Irish MEPs in Brussels of different political stripes have joined together to demand answers from European Commission president Ursula von der Leyen over the blunder in which the sensitive article 16 of the Northern Ireland Protocol was used last week.
Though hastily reversed before the regulation was finalised, the mistake has destabilised new arrangements for the North designed to reconcile Brexit with the need for an open land border just weeks into their implementation.
In an open letter, Fianna Fáil MEPs Billy Kelleher and Barry Andrews joined with Sinn Féin’s Christ MacManus and independents Clare Daly, Mick Wallace and Luke “Ming” Flanagan to call on the president of the European Parliament David-Maria Sassoli to ensure accountability from Ms von der Leyen.
“The commission’s triggering of article 16 has damaged relations on the island of Ireland and undermined the security of its people,” the open letter wrote.
“This act was a further and serious blow to the Commission’s credibility, one which points to a wider breakdown in communication between the Commission and democratically elected Member State governments.”

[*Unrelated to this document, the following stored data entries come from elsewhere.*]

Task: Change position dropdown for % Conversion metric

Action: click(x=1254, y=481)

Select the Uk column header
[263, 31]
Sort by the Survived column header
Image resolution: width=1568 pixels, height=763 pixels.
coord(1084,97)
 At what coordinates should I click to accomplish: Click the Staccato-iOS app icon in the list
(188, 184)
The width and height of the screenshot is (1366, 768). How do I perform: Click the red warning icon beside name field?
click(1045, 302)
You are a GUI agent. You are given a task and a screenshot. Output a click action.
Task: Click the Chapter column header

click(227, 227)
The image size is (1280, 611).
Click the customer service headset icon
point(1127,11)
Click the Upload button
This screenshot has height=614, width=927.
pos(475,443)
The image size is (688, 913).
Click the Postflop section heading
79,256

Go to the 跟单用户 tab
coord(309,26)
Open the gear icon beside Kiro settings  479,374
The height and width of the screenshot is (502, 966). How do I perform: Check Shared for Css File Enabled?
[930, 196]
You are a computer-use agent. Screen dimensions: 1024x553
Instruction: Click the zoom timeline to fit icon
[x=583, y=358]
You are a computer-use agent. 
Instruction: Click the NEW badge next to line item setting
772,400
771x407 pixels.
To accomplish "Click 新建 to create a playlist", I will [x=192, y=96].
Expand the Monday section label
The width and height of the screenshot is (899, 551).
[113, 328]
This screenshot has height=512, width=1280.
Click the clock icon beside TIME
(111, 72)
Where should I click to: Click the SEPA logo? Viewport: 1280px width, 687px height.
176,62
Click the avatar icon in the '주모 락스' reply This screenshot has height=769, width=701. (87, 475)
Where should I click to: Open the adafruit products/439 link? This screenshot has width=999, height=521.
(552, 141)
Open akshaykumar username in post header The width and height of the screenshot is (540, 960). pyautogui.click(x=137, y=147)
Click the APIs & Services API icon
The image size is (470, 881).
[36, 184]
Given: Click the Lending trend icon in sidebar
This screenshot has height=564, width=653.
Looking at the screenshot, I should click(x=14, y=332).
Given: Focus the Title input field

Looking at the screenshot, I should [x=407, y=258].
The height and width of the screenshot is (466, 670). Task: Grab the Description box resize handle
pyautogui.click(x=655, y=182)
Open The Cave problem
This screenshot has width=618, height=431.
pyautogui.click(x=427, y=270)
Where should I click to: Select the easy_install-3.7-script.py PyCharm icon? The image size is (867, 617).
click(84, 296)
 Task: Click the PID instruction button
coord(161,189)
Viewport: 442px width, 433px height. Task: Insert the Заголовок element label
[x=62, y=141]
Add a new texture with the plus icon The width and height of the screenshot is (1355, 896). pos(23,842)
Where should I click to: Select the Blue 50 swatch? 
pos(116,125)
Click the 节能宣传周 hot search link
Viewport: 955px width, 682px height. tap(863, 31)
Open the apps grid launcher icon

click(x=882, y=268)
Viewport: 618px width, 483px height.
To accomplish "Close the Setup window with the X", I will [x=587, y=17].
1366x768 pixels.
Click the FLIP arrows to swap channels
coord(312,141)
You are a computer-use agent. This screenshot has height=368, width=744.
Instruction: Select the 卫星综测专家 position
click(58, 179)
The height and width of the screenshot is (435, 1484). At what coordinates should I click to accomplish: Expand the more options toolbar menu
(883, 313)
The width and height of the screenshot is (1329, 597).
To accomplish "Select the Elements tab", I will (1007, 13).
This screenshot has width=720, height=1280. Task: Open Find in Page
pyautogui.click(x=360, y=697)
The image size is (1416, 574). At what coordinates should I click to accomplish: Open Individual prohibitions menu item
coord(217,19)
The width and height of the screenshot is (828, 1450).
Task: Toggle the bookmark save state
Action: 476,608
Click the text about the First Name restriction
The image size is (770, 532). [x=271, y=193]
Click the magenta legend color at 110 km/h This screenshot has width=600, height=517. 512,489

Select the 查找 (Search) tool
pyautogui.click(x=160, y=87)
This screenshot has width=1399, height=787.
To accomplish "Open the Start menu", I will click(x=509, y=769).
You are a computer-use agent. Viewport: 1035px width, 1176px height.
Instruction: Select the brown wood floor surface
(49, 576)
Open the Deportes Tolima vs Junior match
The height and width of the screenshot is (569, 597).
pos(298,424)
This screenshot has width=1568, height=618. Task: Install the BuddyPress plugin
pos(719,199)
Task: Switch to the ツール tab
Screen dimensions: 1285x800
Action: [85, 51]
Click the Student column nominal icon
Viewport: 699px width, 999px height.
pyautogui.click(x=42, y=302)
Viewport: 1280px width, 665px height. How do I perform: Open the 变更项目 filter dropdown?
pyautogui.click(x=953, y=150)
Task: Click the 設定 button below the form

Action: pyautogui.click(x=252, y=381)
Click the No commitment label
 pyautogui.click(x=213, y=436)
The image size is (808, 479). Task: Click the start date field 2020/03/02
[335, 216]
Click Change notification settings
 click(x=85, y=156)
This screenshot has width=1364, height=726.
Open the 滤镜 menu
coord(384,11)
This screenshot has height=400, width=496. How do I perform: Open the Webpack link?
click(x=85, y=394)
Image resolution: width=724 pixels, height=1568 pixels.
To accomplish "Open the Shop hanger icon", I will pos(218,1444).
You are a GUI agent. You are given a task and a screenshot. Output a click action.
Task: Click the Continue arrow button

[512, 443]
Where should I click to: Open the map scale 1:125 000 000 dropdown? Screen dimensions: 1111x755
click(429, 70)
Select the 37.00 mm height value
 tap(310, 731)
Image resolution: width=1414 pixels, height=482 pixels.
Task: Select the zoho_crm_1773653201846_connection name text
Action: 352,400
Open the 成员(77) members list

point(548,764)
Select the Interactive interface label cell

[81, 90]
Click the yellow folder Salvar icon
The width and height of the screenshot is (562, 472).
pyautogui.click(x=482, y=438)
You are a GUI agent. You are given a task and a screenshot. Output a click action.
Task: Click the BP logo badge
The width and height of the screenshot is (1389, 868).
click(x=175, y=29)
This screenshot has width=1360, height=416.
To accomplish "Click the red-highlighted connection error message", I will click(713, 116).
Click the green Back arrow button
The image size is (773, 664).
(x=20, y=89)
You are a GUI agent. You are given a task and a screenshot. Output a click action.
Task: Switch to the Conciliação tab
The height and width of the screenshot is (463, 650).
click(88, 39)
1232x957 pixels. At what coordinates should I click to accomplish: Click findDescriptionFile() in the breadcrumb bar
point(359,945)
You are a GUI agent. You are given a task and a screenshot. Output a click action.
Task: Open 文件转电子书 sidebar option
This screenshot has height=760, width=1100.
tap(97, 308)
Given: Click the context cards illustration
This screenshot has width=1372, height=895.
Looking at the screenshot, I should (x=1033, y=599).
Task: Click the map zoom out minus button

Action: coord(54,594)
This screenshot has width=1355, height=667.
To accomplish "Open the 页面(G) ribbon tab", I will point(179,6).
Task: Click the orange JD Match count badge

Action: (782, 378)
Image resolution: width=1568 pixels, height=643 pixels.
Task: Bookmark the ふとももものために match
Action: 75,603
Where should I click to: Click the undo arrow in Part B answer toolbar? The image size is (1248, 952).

“We need answers from Ursula von der Leyen,” the MEPs added. The Commission resident is expected to take questions in the European Parliament next week.
Rumours
Separately, Mr Kelleher issued a statement calling on von der Leyen to make a statement on whether the Commission’s use of article 16 followed a request to do so from “any member state or government minister from a member state”.
“Rumours are circulating across Brussels that the decision to invoke article 16 was made following requests from a Member State government. What we need now is complete honesty and transparency from President von der Leyen,” he wrote.
Asked to clarify the rumours referred to, Mr Kelleher said: “What I’m asking is: who instigated the concept of introducing article 16?”
“Some member states called for export controls. Did it go beyond that?” he told the Irish Times.
Article 16, which allows for “temporary safeguard measures” to be taken that go against the rules of Northern Ireland’s special arrangements in cases of “serious economic, societal or environmental difficulties”, has been a rallying call for opponents of the Protocol who present it as a way of overriding Irish Sea checks.
It was cited in an initial version of a regulation introduced last Friday by the Commission that created controls on vaccine exports, in a bid to stop Northern Ireland being used as a backdoor for restricted deliveries to Britain.
The Commission quickly backtracked after an outcry from Dublin. Dr von der Leyen told MEPs she took “full responsibility” for the affair in closed-door talks this week. The article was added to the regulation as drafts were being worked up on Friday.
Both France and Germany had called for export controls in the wake of a bitter row between the EU and pharmaceutical company AstraZeneca, which drastically cut its delivery forecasts to the bloc last month. The controls allow national governments to refuse permission for vaccines to be exported from their borders if they are deemed to have been promised to the EU in purchase contracts.